*** RECORDS SHOWN ***

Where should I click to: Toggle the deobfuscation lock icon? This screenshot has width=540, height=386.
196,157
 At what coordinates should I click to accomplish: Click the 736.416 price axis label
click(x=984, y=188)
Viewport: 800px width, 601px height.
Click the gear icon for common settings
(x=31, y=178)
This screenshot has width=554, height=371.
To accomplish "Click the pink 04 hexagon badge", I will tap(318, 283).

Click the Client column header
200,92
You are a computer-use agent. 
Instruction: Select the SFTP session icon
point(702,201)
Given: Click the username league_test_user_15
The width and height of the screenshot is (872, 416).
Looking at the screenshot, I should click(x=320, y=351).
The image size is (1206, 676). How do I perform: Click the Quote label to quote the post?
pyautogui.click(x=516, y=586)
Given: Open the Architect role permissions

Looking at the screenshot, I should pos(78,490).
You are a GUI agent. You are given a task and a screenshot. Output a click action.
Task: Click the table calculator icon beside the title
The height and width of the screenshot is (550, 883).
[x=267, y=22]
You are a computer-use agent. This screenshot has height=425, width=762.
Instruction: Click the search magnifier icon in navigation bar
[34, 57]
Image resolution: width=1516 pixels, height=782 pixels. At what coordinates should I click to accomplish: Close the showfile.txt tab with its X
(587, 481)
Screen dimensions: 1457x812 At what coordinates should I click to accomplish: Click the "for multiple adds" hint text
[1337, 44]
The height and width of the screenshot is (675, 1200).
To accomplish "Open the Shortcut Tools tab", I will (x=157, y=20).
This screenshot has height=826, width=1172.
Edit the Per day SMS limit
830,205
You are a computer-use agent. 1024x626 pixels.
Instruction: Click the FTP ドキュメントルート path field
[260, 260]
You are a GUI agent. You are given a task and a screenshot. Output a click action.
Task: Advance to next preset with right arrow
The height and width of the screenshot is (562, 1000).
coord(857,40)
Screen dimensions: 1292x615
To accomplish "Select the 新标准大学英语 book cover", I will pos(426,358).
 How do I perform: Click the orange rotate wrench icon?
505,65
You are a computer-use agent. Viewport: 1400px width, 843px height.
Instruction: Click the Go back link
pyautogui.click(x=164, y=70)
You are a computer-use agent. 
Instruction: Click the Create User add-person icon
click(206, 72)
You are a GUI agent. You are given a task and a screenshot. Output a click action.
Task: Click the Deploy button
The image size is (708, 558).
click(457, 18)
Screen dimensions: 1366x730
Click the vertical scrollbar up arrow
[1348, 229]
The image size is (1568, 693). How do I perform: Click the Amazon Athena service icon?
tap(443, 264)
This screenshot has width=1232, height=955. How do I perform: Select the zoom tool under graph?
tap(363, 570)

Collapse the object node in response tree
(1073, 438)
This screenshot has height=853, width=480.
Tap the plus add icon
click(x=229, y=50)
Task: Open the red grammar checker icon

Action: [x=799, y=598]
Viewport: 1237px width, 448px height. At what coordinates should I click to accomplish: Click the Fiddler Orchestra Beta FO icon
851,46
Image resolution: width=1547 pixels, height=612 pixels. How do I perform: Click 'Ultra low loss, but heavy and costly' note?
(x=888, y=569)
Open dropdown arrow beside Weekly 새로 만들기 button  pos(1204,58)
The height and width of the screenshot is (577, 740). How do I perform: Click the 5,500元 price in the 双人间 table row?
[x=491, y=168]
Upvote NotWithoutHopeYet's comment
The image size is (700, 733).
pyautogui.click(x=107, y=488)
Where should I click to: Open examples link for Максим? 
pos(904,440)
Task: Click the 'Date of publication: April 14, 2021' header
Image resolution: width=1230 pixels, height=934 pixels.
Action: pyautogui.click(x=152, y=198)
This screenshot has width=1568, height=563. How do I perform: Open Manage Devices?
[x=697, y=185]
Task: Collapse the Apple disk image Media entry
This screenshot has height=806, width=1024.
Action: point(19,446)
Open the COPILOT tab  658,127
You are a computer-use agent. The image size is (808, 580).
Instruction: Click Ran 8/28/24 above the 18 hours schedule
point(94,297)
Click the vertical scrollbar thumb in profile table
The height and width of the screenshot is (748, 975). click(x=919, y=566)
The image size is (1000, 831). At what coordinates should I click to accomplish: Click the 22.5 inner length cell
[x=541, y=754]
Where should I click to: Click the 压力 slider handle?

*** End of RECORDS SHOWN ***

> [YOUR OBJECTIVE]:
Print all the data exactly as shown above.

> [WRITTEN RESPONSE]:
Where should I click to: Toggle the deobfuscation lock icon? This screenshot has width=540, height=386.
196,157
 At what coordinates should I click to accomplish: Click the 736.416 price axis label
click(x=984, y=188)
Viewport: 800px width, 601px height.
Click the gear icon for common settings
(x=31, y=178)
This screenshot has width=554, height=371.
To accomplish "Click the pink 04 hexagon badge", I will tap(318, 283).

Click the Client column header
200,92
You are a computer-use agent. 
Instruction: Select the SFTP session icon
point(702,201)
Given: Click the username league_test_user_15
The width and height of the screenshot is (872, 416).
Looking at the screenshot, I should click(x=320, y=351).
The image size is (1206, 676). How do I perform: Click the Quote label to quote the post?
pyautogui.click(x=516, y=586)
Given: Open the Architect role permissions

Looking at the screenshot, I should pos(78,490).
You are a GUI agent. You are given a task and a screenshot. Output a click action.
Task: Click the table calculator icon beside the title
The height and width of the screenshot is (550, 883).
[x=267, y=22]
You are a computer-use agent. This screenshot has height=425, width=762.
Instruction: Click the search magnifier icon in navigation bar
[34, 57]
Image resolution: width=1516 pixels, height=782 pixels. At what coordinates should I click to accomplish: Close the showfile.txt tab with its X
(587, 481)
Screen dimensions: 1457x812 At what coordinates should I click to accomplish: Click the "for multiple adds" hint text
[1337, 44]
The height and width of the screenshot is (675, 1200).
To accomplish "Open the Shortcut Tools tab", I will (x=157, y=20).
This screenshot has height=826, width=1172.
Edit the Per day SMS limit
830,205
You are a computer-use agent. 1024x626 pixels.
Instruction: Click the FTP ドキュメントルート path field
[260, 260]
You are a GUI agent. You are given a task and a screenshot. Output a click action.
Task: Advance to next preset with right arrow
The height and width of the screenshot is (562, 1000).
coord(857,40)
Screen dimensions: 1292x615
To accomplish "Select the 新标准大学英语 book cover", I will pos(426,358).
 How do I perform: Click the orange rotate wrench icon?
505,65
You are a computer-use agent. Viewport: 1400px width, 843px height.
Instruction: Click the Go back link
pyautogui.click(x=164, y=70)
You are a computer-use agent. 
Instruction: Click the Create User add-person icon
click(206, 72)
You are a GUI agent. You are given a task and a screenshot. Output a click action.
Task: Click the Deploy button
The image size is (708, 558).
click(457, 18)
Screen dimensions: 1366x730
Click the vertical scrollbar up arrow
[1348, 229]
The image size is (1568, 693). How do I perform: Click the Amazon Athena service icon?
tap(443, 264)
This screenshot has width=1232, height=955. How do I perform: Select the zoom tool under graph?
tap(363, 570)

Collapse the object node in response tree
(1073, 438)
This screenshot has height=853, width=480.
Tap the plus add icon
click(x=229, y=50)
Task: Open the red grammar checker icon

Action: [x=799, y=598]
Viewport: 1237px width, 448px height. At what coordinates should I click to accomplish: Click the Fiddler Orchestra Beta FO icon
851,46
Image resolution: width=1547 pixels, height=612 pixels. How do I perform: Click 'Ultra low loss, but heavy and costly' note?
(x=888, y=569)
Open dropdown arrow beside Weekly 새로 만들기 button  pos(1204,58)
The height and width of the screenshot is (577, 740). How do I perform: Click the 5,500元 price in the 双人间 table row?
[x=491, y=168]
Upvote NotWithoutHopeYet's comment
The image size is (700, 733).
pyautogui.click(x=107, y=488)
Where should I click to: Open examples link for Максим? 
pos(904,440)
Task: Click the 'Date of publication: April 14, 2021' header
Image resolution: width=1230 pixels, height=934 pixels.
Action: pyautogui.click(x=152, y=198)
This screenshot has width=1568, height=563. How do I perform: Open Manage Devices?
[x=697, y=185]
Task: Collapse the Apple disk image Media entry
This screenshot has height=806, width=1024.
Action: point(19,446)
Open the COPILOT tab  658,127
You are a computer-use agent. The image size is (808, 580).
Instruction: Click Ran 8/28/24 above the 18 hours schedule
point(94,297)
Click the vertical scrollbar thumb in profile table
The height and width of the screenshot is (748, 975). click(x=919, y=566)
The image size is (1000, 831). At what coordinates should I click to accomplish: Click the 22.5 inner length cell
[x=541, y=754]
Where should I click to: Click the 压力 slider handle?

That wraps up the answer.